Authors: Lee Carroll
“Marguerite,” she said aloud, “always trust your instincts.”
I love you so much, sweetheart, I am so proud of you,
she thought. “You’re a rare bird . . . unique . . . think for yourself . . .”
I heard the sirens blaring, drowning out her next words, but my eyes were on her face in the rearview mirror, and I could see her lips moving and hear the words she spoke aloud echoed in her thoughts.
I know you love me. Don’t be afraid,
my mother told me.
“There’s something else I need to tell you,” my mother shouted aloud.
I wanted to tell you about the Watchtower,
she told me now.
I shouldn’t have kept it from you, but I saw it kill my mother. I thought that if I pretended it didn’t exist, I would be free of it and then you would be free of it. But it came looking for me again
. . .
The Jaws of Life was tearing apart the car now.
That’s why I wanted you to go away to college.
The fireman was pulling me out of the car.
That’s why I was going to go away. Tell your father I was only leaving to protect him and you
. . .
tell him
. . .
My sixteen-year-old self was fighting the fireman, but inside I was calm. I only had to wait for the next loop and I would break into my mother’s head sooner. I would make her pull over. I would stop the accident. I would keep her alive.
You’ll
tell him yourself,
I thought as I was pulled out of the car.
I love you, Mom. I’m going to save you next time.
But instead of going back to the car, I was actually getting farther away from it. I turned and saw the car blow up, the
whoosh
of the explosion eerily echoed by the crackle of the dragon’s flames in my own head. But I could already hear the fire inside me dying down, retreating from my brain, smoldering in my veins. The scene in front of me was fading like an overexposed photograph. I screamed along with my sixteen-year-old self, desperate to stay in the moment. I could go back! I could change this! I fixed my eyes on the flames, willing the dragon’s fire back into my brain, but it was already gone. I could already feel the cold floor of Ddraik’s cave against my skin.
Just before the scene faded completely, though, I noticed a figure standing behind the fire, on the far side of the median among the EMTs who had arrived to help the owner of the Expedition. His shape wavered in the heat waves from the fire giving him the appearance of a mirage. But he wasn’t a mirage. He was there. He had always been there. John Dee stood beside the fire that had killed my mother and stared through the flames directly at me.

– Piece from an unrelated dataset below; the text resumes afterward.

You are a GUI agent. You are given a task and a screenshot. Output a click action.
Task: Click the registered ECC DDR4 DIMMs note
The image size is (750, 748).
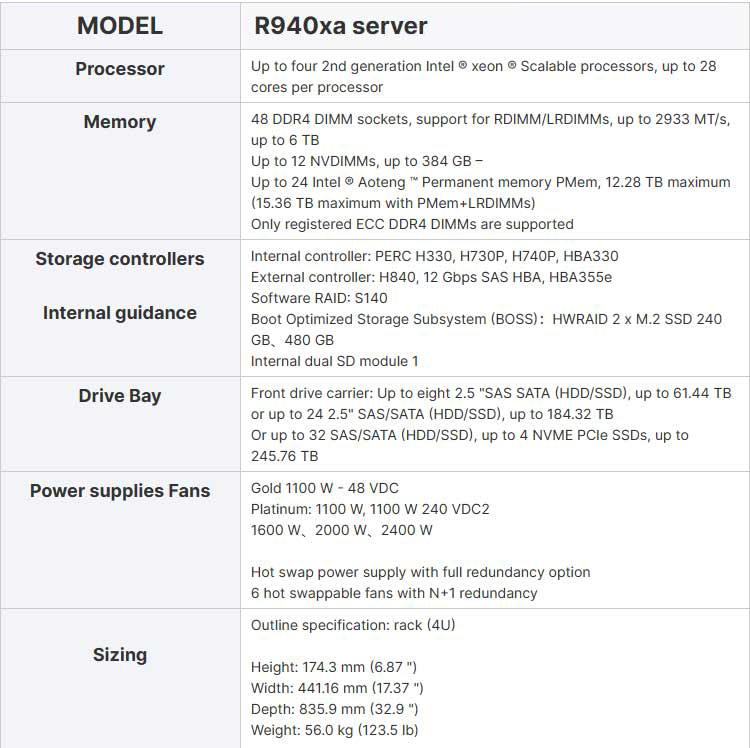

I awoke on the floor of Ddraik’s cave screaming, “Send me back! Send me back!” I flung myself at the dragon, pounding my fists against his scaly hide. For answer he wrapped his tail around my back and held me firmly in his grip.
“It took great strength to break free of your worst memory, but it shows even greater strength to be willing to go back. You are truly a descendant of the Watchtower, Margaret James. I am proud to have shared your memories.”
“Then send me back!” I sobbed.
“That I cannot do. Nor would it make any difference. Your mother was right—you cannot change the past. But you did a rare thing—you sent a message back.”
“Did she?” I heard Oberon’s voice from behind me. At some point he and Ignatius had come back into the room.
“Yes, she did. This one’s stronger than you thought,” Ddraik answered, then he said to me, “Your mother died knowing that you survived and grew into a strong woman. No mother could ask for more.” He stroked my face with the surprisingly soft tip of his tail, brushing away my tears. His stroke kindled a flame in the pit of my belly and I realized that Ddraik’s fire
had not left my body. It had retreated deep inside where it smoldered—a hearth fire banked against a long winter’s night—for me to draw on if need be.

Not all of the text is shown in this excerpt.